Your assignment
Given the listing that follows, report all lines in which the string "will" occurs.

Dataset
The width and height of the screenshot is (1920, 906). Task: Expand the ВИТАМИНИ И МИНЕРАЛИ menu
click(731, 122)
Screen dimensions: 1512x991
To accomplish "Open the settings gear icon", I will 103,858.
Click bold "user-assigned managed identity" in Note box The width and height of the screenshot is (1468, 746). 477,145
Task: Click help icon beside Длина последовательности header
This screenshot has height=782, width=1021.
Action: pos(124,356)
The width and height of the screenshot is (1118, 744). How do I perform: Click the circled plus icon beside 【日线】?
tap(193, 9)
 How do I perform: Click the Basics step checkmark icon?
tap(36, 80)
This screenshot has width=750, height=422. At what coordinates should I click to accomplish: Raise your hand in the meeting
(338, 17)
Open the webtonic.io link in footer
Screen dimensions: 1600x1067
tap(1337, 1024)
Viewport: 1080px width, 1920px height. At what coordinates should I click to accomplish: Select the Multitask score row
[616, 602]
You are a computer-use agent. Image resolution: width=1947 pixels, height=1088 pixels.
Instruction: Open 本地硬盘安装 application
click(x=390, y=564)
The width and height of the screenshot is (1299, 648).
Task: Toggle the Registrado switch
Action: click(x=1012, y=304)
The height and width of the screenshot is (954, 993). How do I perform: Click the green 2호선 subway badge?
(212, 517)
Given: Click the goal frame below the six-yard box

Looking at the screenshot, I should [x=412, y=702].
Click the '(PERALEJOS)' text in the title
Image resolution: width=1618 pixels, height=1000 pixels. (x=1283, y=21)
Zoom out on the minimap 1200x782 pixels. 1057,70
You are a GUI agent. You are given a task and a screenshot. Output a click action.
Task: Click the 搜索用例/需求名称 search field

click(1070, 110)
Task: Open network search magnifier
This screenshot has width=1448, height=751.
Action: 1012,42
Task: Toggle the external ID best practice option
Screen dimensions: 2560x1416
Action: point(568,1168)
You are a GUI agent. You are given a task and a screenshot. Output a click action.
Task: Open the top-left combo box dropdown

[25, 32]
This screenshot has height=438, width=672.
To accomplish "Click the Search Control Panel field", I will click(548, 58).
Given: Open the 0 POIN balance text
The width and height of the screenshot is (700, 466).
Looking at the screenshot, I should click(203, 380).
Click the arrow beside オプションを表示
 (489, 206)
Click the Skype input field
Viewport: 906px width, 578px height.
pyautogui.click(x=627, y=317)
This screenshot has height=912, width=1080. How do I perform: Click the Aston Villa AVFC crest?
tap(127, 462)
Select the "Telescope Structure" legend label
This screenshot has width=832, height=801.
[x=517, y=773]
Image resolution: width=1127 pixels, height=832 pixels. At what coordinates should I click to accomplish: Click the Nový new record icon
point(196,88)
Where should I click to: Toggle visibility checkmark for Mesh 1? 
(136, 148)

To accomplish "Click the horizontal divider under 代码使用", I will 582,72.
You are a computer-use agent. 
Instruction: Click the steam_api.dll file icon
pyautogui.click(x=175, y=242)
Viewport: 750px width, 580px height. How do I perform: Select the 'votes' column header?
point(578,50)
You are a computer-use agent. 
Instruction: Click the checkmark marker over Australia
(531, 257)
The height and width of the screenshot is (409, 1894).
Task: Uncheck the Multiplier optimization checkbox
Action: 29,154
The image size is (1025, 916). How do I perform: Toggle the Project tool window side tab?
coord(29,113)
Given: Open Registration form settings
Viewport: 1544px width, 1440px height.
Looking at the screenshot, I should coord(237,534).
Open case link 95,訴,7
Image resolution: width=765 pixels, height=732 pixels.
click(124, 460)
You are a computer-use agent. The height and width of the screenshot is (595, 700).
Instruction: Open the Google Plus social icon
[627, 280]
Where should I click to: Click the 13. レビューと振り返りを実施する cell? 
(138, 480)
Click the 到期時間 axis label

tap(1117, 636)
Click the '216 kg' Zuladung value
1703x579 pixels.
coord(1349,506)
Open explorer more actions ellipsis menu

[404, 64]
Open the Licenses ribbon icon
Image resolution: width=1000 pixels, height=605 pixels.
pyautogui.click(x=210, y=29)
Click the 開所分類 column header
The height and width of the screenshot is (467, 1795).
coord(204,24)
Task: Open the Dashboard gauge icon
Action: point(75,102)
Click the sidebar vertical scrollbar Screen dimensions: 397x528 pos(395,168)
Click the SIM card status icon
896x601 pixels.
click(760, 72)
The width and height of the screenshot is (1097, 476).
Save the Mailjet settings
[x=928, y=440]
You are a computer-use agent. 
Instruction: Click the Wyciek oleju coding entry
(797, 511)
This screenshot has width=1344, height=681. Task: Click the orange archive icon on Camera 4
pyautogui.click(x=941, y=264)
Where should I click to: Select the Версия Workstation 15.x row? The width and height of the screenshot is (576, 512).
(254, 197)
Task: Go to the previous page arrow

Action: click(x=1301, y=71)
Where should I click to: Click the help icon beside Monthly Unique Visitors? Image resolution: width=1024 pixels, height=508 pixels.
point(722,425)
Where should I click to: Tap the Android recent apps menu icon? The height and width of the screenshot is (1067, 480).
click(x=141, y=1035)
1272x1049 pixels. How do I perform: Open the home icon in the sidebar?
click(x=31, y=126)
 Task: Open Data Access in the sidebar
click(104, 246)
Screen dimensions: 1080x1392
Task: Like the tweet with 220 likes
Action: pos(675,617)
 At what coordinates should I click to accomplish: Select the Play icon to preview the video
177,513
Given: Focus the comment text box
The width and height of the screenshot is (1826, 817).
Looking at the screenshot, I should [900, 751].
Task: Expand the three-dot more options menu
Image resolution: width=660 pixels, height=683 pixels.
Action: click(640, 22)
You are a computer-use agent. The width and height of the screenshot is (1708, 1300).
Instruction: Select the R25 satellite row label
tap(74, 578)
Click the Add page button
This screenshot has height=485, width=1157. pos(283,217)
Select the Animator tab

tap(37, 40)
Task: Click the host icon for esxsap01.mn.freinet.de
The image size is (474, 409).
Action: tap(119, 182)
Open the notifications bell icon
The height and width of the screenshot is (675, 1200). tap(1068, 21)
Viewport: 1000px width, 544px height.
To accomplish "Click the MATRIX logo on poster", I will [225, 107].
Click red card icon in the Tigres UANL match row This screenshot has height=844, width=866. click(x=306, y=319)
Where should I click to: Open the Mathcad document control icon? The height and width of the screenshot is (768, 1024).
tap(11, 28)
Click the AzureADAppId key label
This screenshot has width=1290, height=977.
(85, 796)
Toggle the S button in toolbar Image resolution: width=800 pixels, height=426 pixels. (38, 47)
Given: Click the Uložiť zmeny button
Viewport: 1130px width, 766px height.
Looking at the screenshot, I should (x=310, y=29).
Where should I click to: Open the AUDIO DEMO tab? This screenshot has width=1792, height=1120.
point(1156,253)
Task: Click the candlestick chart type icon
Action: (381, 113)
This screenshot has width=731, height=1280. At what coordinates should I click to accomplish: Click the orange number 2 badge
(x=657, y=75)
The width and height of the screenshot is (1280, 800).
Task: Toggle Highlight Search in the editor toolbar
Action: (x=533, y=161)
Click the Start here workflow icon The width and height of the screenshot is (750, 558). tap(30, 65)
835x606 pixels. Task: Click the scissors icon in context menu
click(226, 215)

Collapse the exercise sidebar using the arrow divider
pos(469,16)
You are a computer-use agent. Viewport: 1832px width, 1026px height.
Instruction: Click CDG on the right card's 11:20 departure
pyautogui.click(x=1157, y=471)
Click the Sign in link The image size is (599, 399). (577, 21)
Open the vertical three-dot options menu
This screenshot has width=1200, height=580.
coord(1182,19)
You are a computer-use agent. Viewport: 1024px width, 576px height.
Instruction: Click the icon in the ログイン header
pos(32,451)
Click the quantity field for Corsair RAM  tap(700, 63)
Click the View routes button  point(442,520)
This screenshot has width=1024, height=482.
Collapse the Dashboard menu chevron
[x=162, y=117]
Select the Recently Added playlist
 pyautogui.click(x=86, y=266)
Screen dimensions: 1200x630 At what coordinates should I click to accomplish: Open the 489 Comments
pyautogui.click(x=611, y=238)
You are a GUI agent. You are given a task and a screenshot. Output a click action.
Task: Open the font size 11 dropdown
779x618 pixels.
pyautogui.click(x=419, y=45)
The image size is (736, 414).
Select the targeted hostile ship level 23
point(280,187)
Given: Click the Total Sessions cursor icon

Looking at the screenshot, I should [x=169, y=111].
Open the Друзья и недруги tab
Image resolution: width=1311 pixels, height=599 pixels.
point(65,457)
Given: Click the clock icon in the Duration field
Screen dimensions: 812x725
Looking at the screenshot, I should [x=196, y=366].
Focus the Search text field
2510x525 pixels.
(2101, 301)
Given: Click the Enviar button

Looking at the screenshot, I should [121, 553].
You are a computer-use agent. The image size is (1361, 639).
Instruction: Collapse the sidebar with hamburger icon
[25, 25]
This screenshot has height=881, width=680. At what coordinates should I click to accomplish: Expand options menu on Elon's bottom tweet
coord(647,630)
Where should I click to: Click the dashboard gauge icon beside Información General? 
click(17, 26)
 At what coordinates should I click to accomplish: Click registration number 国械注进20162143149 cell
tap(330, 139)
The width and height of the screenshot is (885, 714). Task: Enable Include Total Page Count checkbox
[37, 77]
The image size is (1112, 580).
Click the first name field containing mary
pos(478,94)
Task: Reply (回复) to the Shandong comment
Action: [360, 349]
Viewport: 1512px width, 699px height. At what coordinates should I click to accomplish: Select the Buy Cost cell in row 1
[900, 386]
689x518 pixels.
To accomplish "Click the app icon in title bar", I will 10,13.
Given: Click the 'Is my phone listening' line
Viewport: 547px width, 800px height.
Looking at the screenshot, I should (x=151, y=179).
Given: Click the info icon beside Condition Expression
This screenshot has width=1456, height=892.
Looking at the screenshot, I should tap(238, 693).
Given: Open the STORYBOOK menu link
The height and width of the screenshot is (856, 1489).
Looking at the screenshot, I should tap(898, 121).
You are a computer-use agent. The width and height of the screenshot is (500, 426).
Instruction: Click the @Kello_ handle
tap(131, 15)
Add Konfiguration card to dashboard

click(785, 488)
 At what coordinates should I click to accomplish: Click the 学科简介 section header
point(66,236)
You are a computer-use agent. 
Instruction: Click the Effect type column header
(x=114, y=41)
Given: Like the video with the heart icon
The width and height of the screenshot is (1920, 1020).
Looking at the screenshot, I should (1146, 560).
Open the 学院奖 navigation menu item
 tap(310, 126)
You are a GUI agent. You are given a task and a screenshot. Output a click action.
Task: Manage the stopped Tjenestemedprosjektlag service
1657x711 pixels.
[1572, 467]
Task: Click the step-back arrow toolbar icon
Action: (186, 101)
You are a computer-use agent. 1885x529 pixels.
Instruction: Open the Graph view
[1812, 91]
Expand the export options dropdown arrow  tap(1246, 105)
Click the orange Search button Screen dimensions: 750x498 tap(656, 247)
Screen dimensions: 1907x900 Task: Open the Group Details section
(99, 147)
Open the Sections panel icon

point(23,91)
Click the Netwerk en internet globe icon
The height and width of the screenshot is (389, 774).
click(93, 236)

Result
To accomplish "Open the settings gear icon", I will 103,858.
To accomplish "Click the Search Control Panel field", I will click(548, 58).
To accomplish "Click the horizontal divider under 代码使用", I will 582,72.
To accomplish "Click the MATRIX logo on poster", I will [225, 107].
To accomplish "Click the app icon in title bar", I will 10,13.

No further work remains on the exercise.